§ **Your tasks**:
1. Reproduce the research passage word for word, starting with "Our analysis is" and going on through "the thematic analysis.".
2. Translate this sentence from the research passage into Spanish: "For most of the participants, searching online was their first port of call."
3. In the research passage, how many Study 2 participants lived in New South Wales?

Study 2 involved telephone interviews with 30 women living in various locations around Australia. A market research company was commissioned to recruit the participants and conduct the interviews. Participant information and consent were provided online before the interviews were conducted. This group of participants were recruited using sub-quotas based on age, to ensure a good spread of ages: 10 aged 18 to 40, 10 aged 41 to 60, 10 aged 61 and over. These participants ranged in age from 22 to 74. Two-thirds lived in major cities or towns, one third lived in rural Australia. Twenty participants lived in the state of New South Wales, four in Queensland, five in Victoria and one in Western Australia. Twenty-four participants described themselves as having Anglo-Celtic ancestry, one as Western European, two as Southern European, two as Asian and one as Middle Eastern. Of this group, 14 reported university qualifications, and the remaining 16 participants had high school or technical qualifications.


All the group discussions were audio-taped and transcribed by a professional transcription company. The authors worked together to analyse the transcripts using inductive thematic analysis [40] informed by feminist new materialism. This involved identifying recurring themes within and across each group discussion by reading and re-reading the transcripts, locating the places where the participants talked about the digital information that they accessed from online media and considering the following dimensions: the affordances of the human bodies and technologies involved; relational connections; affective forces; and the agential capacities generated when these dimensions intra-acted. For the purposes of the analysis presented in this article, we kept these dimensions in mind when considering the participants’ accounts of how and why they searched for health information online. Each author conducted initial analysis separately and then combined their insights when co-authoring the final analysis.

Our analysis is presented by first outlining the key affordances offered by online media as articulated in the participants’ accounts, followed by discussion of five major agential capacities generated by participants’ enactments of health information-seeking online. Verbatim quotations from the discussions were chosen to provide support for the thematic analysis.


Key affordances

All of the women who participated in our research, regardless of their age, ethnicity or educational background, reported regularly searching online (typically described as ‘googling’ or using ‘Dr Google’) for health information, advice and support. For most of the participants, searching online was their first port of call. The majority of participants noted that one of the benefits of online sources is that they could search for information or seek peer advice in online support forums. Making an appointment with a medical professional meant taking time to find an appointment that would suit them and then attending.

I think because it’s so easy, the computer’s in the room. I can give you an example: when my daughter was pregnant she had high blood pressure. Straight away I would go to Google, type high blood pressure and pregnancy and try and get more information that way … It’s definitely more accessible, trying to get a doctor’s appointment obviously can be time consuming and you may not get the appointment that you need. (Leanne, 55, high school education, Anglo-Australian)

§ **Input data**:
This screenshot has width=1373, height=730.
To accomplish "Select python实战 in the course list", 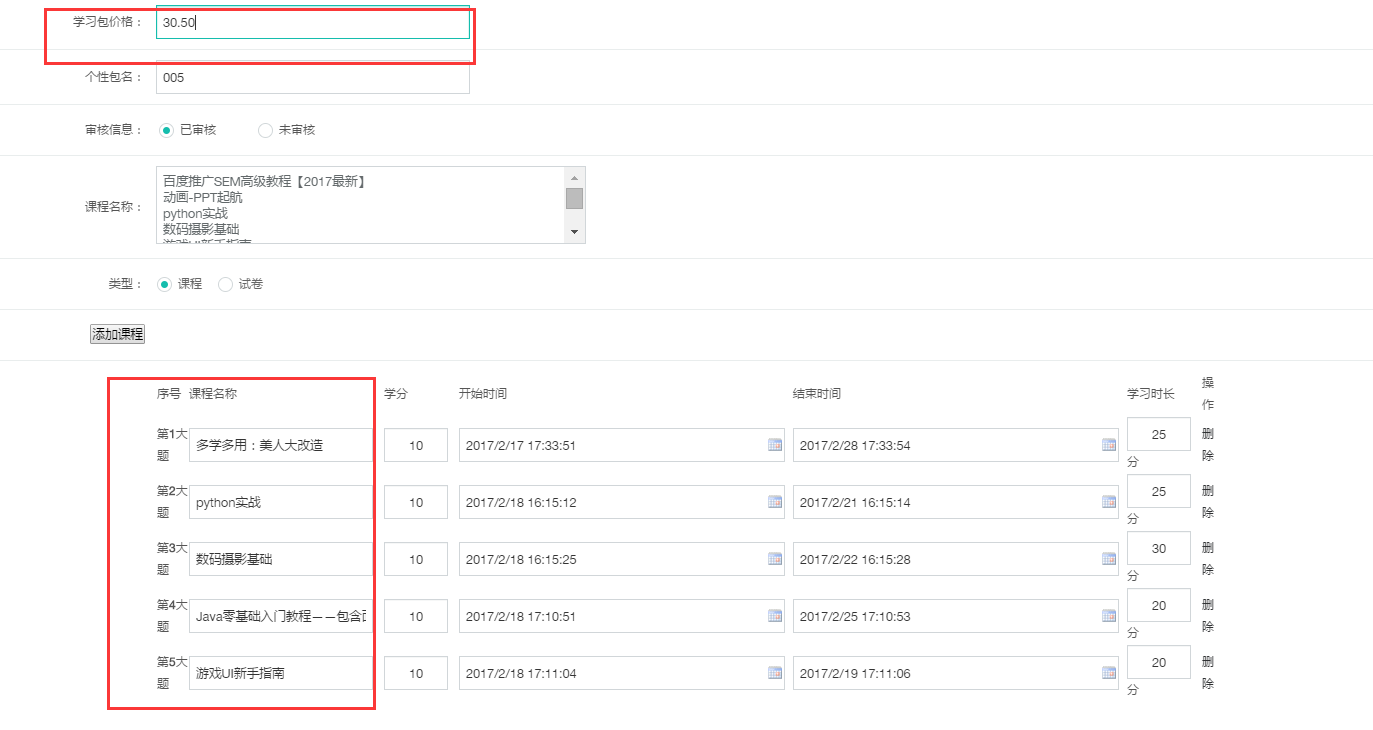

§ **Solutions by task**:
1.
Our analysis is presented by first outlining the key affordances offered by online media as articulated in the participants’ accounts, followed by discussion of five major agential capacities generated by participants’ enactments of health information-seeking online. Verbatim quotations from the discussions were chosen to provide support for the thematic analysis.

2. Para la mayoría de las participantes, buscar en internet era su primer recurso.

3. Twenty.